It’s Baylor’s time
Under Scott Drew, Baylor basketball has become notorious for two things: underachieving during the regular season and thriving in the postseason.
That seems likely to continue.
The Bears took out a year’s worth of frustration on Saturday, stomping Kansas 81-58, and now head into the Big 12 Tournament with momentum.
Enough momentum to make a run to the championship game the way they did last season? That’s certainly a possibility if they continue playing the way they did over the weekend.
The Jayhawks went to the Ferrell Center ranked fourth, one victory away from claiming an outright Big 12 championship, but Baylor looked like the team playing for a title.
Cory Jefferson and Pierre Jackson both made 11 of 13 shots to combine for 53 points. Baylor had lost eight of its previous 11 and appeared headed for the NIT, but it is now fighting for a spot in the NCAA Tournament.
At last, the team with Final Four talent played up to its potential.
“We were just focused. We knew what was at stake, we know how big this game was,” Jackson said. “We handled business.”
Another big game awaits on Thursday, Oklahoma State in the Big 12 quarterfinals. Both teams closed out the regular season with victories over top-10 teams.
The Cowboys will likely be favored, but the Bears will have history on their side. Last season, they put a disappointing regular season behind them by beating Kansas State and Kansas on their way to the championship game of the Big 12 Tournament and then the Elite Eight. Two years before that, they reached the semifinals of the Big 12 Tournament and another Elite Eight.
Drew is regularly criticized for his poor motivational skills and in-game coaching, but he regularly gets the most out of his teams in March.
Saturday was a strong first step. Once again, Baylor heads to Kansas City as a dangerous team.
Only three teams head to the Big 12 Tournament unsure of their chances at landing an invitation to the NCAA Tournament. Baylor and Iowa State would benefit most from wins at the Sprint Center. Both teams are on the bubble, with most experts projecting the Cyclones to barely make the field and the Bears to narrowly miss. Oklahoma is in better shape, but its margin for error grew smaller following a surprising loss at TCU. If the Sooners lose on Thursday, they will move to the bubble, too.
Kansas, K-State and Oklahoma State all head to Kansas City’s Sprint Center with NCAA Tournament seeding on the line. The Jayhawks could land a No. 1 seed with three wins, but might slip to a No. 3 seed with an early loss. K-State could end up in the 3-5 range, while Oklahoma State could land a 4 or a 6. It will also be interesting to see where each team is sent for the sub-regionals. Kansas will likely play in Kansas City, but K-State may need a strong week to land there, too. Oklahoma State could end up in Austin with a couple wins.

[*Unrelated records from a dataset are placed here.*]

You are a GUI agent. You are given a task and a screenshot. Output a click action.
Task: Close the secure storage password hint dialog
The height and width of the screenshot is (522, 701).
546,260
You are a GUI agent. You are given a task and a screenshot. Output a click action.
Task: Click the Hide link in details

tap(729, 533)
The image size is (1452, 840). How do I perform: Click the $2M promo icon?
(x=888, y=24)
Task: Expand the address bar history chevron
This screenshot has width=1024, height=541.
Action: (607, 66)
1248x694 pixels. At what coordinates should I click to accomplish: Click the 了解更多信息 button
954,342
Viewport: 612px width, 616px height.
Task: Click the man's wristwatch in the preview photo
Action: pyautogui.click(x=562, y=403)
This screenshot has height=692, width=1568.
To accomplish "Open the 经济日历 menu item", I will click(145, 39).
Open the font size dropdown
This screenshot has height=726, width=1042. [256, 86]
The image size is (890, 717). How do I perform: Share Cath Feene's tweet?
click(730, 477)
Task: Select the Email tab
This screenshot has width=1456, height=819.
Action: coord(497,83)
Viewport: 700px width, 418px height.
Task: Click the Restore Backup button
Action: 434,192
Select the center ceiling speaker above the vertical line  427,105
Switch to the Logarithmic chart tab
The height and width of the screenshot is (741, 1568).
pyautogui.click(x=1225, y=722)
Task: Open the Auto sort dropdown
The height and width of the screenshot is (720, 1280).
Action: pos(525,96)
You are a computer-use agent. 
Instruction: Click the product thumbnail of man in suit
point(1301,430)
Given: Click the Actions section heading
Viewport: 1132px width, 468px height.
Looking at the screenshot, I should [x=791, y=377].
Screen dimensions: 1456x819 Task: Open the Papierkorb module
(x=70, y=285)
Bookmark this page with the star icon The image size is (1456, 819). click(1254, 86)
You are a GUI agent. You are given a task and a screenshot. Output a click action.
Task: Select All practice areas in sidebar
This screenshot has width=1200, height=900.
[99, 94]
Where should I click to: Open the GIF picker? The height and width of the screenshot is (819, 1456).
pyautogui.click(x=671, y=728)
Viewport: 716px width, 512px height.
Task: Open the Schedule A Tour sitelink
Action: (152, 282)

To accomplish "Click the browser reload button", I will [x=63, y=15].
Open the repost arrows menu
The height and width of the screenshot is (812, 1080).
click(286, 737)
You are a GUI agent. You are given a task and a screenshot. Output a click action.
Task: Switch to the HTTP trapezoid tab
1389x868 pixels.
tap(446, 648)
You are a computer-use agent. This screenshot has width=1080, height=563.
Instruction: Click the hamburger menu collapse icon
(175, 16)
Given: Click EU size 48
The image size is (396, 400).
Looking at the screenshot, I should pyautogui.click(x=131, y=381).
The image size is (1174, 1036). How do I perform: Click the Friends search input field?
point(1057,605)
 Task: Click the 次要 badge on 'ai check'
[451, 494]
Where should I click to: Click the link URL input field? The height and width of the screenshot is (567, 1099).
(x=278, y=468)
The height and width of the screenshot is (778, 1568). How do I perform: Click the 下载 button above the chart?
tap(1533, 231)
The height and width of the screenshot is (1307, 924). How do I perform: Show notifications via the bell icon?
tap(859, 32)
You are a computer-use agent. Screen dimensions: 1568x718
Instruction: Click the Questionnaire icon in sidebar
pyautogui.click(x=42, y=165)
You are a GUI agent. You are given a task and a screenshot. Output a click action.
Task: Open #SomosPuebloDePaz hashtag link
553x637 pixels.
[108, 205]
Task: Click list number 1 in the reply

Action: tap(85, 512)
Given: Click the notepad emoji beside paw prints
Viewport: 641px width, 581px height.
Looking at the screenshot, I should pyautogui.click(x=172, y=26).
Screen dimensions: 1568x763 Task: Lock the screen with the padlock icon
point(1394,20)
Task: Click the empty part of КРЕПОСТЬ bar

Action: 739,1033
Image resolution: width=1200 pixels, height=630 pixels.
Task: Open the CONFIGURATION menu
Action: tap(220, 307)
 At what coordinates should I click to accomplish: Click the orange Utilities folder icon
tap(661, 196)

Bruce Weber was the clear choice for Big 12 Coach of the Year, and the K-State coach deservedly won the honor from both the league’s coaches and the Associated Press. But he wasn’t the only coach who earned his big contract this year. Bill Self won a ninth straight conference championship, Lon Kruger exceeded expectations at Oklahoma, Travis Ford did a nice job at Oklahoma State and TCU pulled two upsets under Trent Johnson. They all deserve honorable mention.
The Big 12’s all-conference teams were mostly free of surprises, but two choices caught my eye. Pierre Jackson, who led the league in points and assists, deserved to be on the first team, but the coaches like Oklahoma’s Romero Osby more. And Baylor center Isaiah Austin didn’t belong on the media’s second team. He had an underwhelming season compared to Travis Releford, Melvin Ejim and Le’Bryan Nash.